‘Send Silence Packing’ exhibit sends powerful message of hope

UD President Eric Spina and SGA President Drew Moyer hold a backpack from the “Send Silence Packing” display on KU Central Mall. Photo courtesy of Grace DiPierro. 

Grace Dipierro | Staff Writer

Over 1,000 backpacks lined the lawn of KU Central Mall Monday, each one representing someone who took their life. The “Send Silence Packing” traveling exhibit kicked off UD’s Suicide Prevention Week with the early morning display. 

Mental health is something that every single person deals with in some way. Physical health, including injuries or the flu, are often talked about, but the thoughts and feelings truly impacting people are often forgotten. 

For Alexis Taylor, a senior psychology and criminal justice double major, one of the main takeaways from the exhibit was that it is more than okay for people to reach out for help. 

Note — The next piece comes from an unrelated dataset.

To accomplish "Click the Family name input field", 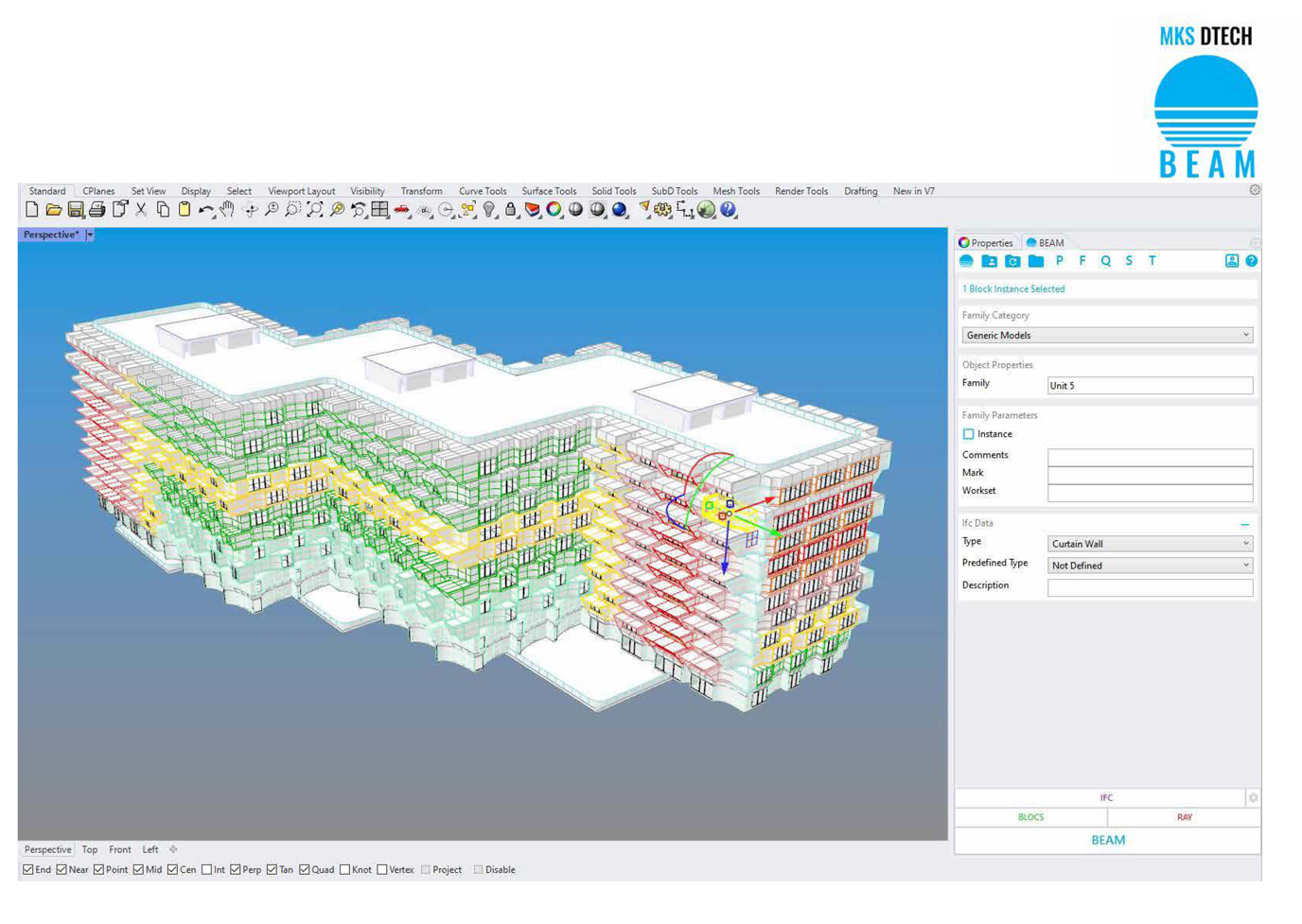I will tap(1150, 386).
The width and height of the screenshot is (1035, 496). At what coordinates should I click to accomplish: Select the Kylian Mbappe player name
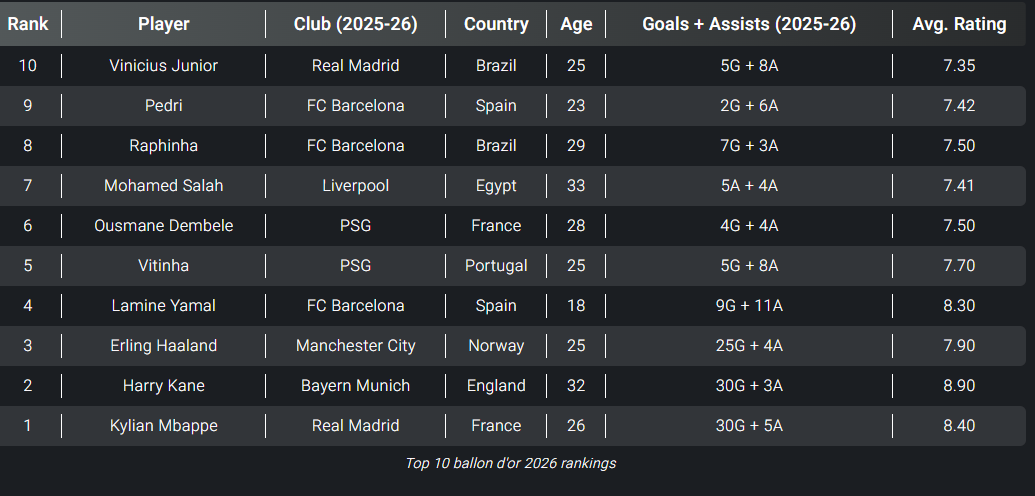point(164,426)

Mental health is often thought of as an invisible disease, but the physical, mental and emotional effects that come from poor mental health are very real and tangible, according to Taylor. 

“Being able to visualize the impacts of suicide is so important,” Taylor said. “Being able to see a physical example of it is so powerful and important for the community.”

Associate Director of the Counselor Center Dr. Erin Shiner mentioned how powerful the “Send Silence Packing” exhibit is for the Counseling Center. 

“We understand first hand how many students get to the point where life feels so dark and hopeless that they consider ending their lives,” Shiner said. “We want everyone to know that there is hope, there is recovery and there is healing. We encourage people to get the help and support that they need.”

Junior biochemistry major and member of UD Emergency Medical Services Anneliese Fisher commented on the role of UD EMS in assisting the community with issues of mental health. UD EMS is a free emergency medical services organization composed of undergraduate volunteers.

“It is really important to me that I am a part of an organization that can respond to students in crisis,” Fisher said.

Junior EMS member Kate Sebastian echoed Fisher’s sentiments, adding that she values her ability to help students, faculty and staff with mental health emergencies on campus.

Melissa Longino, assistant vice president for health and wellbeing and executive director of Campus Recreation, explained: 

“The more that we can break down those barriers, connect students to resources and show that they’re supported, the more we can tell students that their life has meaning, they’re seen and valued.”

Longino went on to say that the “Send Silence Packing” exhibit is only the start of a long, sustained effort to address mental health on campus. 

“Every year we try to tackle mental health in new and creative ways to show students that we are here,” Longino said. 

In addition to Suicide Prevention Week, there are many efforts that are on-going throughout the year, including services provided with Co-Pilots, the Counseling Center’s “Let’s Talk” sessions and Campus Recreation’s PATH to 30.

Longino stressed the fact that UD’s efforts will go beyond this week. UD faculty, staff and organizations on campus will be available as resources even after the activities conclude. 

In an address to students on KU Central Mall, President Spina spoke to the resilience and dedication of UD students looking after one another. 

“I’ve been incredibly impressed since I came here five years ago because UD students are more active and supportive around issues of mental health than any other college campus that I’ve seen.

“We have to be willing to talk about it, to support each other, to reach out, get help and provide hope to those who need it,” Spina said.

Student Government Association President Drew Moyer also gave remarks surrounding mental health, sharing the personal impact suicide has had on his life. 

Moyer’s first-year roommate took his own life during their first few months on campus. This is what sparked Moyer’s passion and dedication to providing resources for mental health issues.

In response to the exhibit, Moyer reflected on the role current students can have. 

“One of the most impactful things you can do as an individual is care about the people around you,” Moyer said. “What I mean by this is when you ask someone how they are doing, mean it. Check on your friends, make sure they are doing OK and let them know they are not alone.”

“Together we can work to end the stigma around mental health, and the key is doing it together… Today is the day to never give up,” Moyer added.